Rian Johnson’s Top 10

Rian Johnson’s Top10

We asked director Rian Johnson, whose “high school noir” Brick was one of the most acclaimed films of 2006, what his favorite Criterion releases were. Johnson wrote to us: “I'm a huge Criterion fan. My first exposure to many of my favorite films came from Criterion laserdiscs back in college, and today I seriously follow your new releases the way most people follow bands.”

Nov 20, 2008
  • 1

    Federico Fellini

    I first saw this film on a Criterion laserdisc in the study center at USC. Fifteen years later (jeezus), if I had a favorite film, this would probably be it.
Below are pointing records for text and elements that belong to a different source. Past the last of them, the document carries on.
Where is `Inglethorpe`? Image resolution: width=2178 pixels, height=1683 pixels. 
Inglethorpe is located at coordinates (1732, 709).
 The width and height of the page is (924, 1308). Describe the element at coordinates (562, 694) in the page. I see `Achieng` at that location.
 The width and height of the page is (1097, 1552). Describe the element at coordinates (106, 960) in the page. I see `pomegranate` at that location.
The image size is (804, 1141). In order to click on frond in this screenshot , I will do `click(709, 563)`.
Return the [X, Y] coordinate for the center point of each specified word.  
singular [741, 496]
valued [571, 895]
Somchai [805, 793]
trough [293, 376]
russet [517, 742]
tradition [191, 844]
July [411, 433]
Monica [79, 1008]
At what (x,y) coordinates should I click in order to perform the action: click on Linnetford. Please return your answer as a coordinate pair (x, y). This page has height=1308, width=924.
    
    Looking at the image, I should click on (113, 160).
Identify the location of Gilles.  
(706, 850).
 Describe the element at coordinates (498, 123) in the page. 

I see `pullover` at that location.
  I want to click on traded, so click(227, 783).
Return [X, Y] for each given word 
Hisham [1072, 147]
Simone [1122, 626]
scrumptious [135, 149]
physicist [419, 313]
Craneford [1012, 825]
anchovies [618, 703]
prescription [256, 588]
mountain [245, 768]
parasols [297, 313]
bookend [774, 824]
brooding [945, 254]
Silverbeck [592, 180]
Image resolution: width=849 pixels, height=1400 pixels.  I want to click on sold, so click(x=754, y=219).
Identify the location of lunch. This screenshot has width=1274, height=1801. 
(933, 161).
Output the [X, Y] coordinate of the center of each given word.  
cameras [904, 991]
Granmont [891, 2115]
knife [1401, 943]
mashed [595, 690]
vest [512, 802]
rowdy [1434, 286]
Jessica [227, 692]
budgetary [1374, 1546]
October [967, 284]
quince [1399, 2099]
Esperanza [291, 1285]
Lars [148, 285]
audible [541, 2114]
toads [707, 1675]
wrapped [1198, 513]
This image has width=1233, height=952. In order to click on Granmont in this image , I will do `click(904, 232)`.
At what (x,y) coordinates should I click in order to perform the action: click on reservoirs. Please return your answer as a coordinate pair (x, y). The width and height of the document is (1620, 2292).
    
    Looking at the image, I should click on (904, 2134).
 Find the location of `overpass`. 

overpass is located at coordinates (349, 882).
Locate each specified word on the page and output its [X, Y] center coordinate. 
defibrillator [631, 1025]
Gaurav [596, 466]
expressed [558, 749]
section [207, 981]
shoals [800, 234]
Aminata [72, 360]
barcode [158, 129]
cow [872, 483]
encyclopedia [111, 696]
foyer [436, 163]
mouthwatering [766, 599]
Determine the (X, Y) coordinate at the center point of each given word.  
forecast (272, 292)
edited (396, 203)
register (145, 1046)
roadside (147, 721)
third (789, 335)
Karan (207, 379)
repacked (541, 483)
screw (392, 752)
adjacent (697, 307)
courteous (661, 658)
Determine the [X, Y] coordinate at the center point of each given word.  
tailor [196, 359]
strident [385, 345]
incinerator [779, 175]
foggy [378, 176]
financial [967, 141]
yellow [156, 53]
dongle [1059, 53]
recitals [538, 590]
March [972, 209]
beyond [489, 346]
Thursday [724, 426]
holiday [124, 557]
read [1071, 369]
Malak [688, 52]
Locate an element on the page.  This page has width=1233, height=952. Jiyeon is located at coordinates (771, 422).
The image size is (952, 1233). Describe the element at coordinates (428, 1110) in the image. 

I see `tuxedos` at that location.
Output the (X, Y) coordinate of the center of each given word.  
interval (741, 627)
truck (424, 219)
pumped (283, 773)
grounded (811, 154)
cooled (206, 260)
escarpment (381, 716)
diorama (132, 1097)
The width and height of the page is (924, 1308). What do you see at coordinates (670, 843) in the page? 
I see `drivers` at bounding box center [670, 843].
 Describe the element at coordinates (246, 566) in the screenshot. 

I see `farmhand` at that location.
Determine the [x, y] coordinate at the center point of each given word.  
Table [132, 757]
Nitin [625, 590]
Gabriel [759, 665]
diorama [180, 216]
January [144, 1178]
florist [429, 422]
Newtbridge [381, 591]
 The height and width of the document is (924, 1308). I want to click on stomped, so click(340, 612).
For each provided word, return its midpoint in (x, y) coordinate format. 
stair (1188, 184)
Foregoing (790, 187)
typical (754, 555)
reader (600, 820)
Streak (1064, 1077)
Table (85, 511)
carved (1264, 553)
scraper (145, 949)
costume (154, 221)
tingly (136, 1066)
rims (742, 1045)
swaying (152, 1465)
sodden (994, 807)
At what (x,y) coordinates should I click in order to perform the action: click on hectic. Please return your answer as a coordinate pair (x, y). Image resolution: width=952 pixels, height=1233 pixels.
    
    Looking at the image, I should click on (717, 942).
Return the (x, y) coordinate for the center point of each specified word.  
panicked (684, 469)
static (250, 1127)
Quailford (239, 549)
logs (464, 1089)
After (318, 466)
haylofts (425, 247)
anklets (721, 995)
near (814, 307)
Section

In fact, I’ve just spent twenty minutes typing then erasing inane superlative descriptions of it. For me it redefined what a film could be-both singularly cinematic and as dense, delicate, and complex as a great novel. That was no less inane than the others, but I’m going to let it slide.

  • 2

    Terry Gilliam

    Brazil

    For our little group of starving filmmaker friends muddling through our twenties, this particular box set was sort of a holy grail. I’m barely exaggerating when I say that it was mythic-like Harry Smith’s Anthology in the West Village folk scene in the sixties. If somebody had the Criterion Brazil at their apartment, it would draw a crowd. A beautiful transfer, exhaustive supplements, and the “Love Conquers All” cut is a holy terror of a revelation.

  • 3

    Orson Welles

    F for Fake

    Poetic and oh-so-funky, Orson Welles’s filmic essay on deception has balls of experimental steel. Cobbled together in his later years of European exile, it’s both a cheeky thesis on the nature of fakery and the best example I can imagine of filmmaking as giddy, childlike play. Now if someone would only do a decent DVD of The Trial, we’d be in business. (Nudge, nudge.)

  • 4

    Federico Fellini

    Amarcord

    It’s difficult for me to be analytical (or even articulate) about why I love Amarcord. It’s my granddad’s favorite film, and for my money one of the most beautiful ever made.

  • 5

    Ingmar Bergman

    Fanny and Alexander: Television Version

    Existential angst, black-and-white landscapes that feel cut out of slate and bone, quivering ruminations on mortality, and symbolic self-reflexive experimentation in film form-that’s all very masterful and inspiring and well and good, but I didn’t fall in love with Bergman until I discovered (via this box set) Fanny and Alexander. A rich adult fairy tale about how we use storytelling in our lives, not for pleasure alone.

  • 6

    Jacques Tati

    Monsieur Hulot’s Holiday

    When I try to describe Jacques Tati’s hypnotic portrait of a summer season at a seaside resort to uninitiated friends, I ramble for a bit then cough up something like “Chaplin by way of Fellini.” In my defense I usually feel so guilty about this ridiculous description I end up buying them the disc.

  • 7

    Ingmar Bergman

    Scenes from a Marriage

    The television (read: long) version of Bergman’s X-ray of a married couple is, of course, insightful, heartbreaking, painfully true, and oddly hilarious, but it’s also one very unexpected thing: riveting. Put the first episode on at a decent hour and see if you can stop watching the entire set. It’s like the Swedish 24, except you can still go to parties and claim not to watch television.

  • 8

    Carol Reed

    The Third Man

    Yes, indeed.

  • 9

    Akira Kurosawa

    The Bad Sleep Well

    Although any one of the recent godsend rush of Kurosawa releases could go in this slot. For years now this gem (and much of his filmography) has only been available for us poor Region 1 sods on crappy import discs, and though the broken English subtitles via a bad Chinese translation had a sometimes poetic dadaistic flair, it’s a relief to finally have a beautiful, intelligible disc of it. The film itself stands easily up to Stray Dog and High and Low as one of Kurosawa’s best contemporary crime dramas.

  • 10

    Jim Jarmusch

    Down by Law

    My personal favorite from Jim Jarmusch, one of our finest American auteurs. If as filmmakers we’re all just laboriously trying to simulate the rush of texture and emotion you get from listening to great music, no one has ever come closer to smacking the heart of a Tom Waits tune up there on the screen than Jarmusch.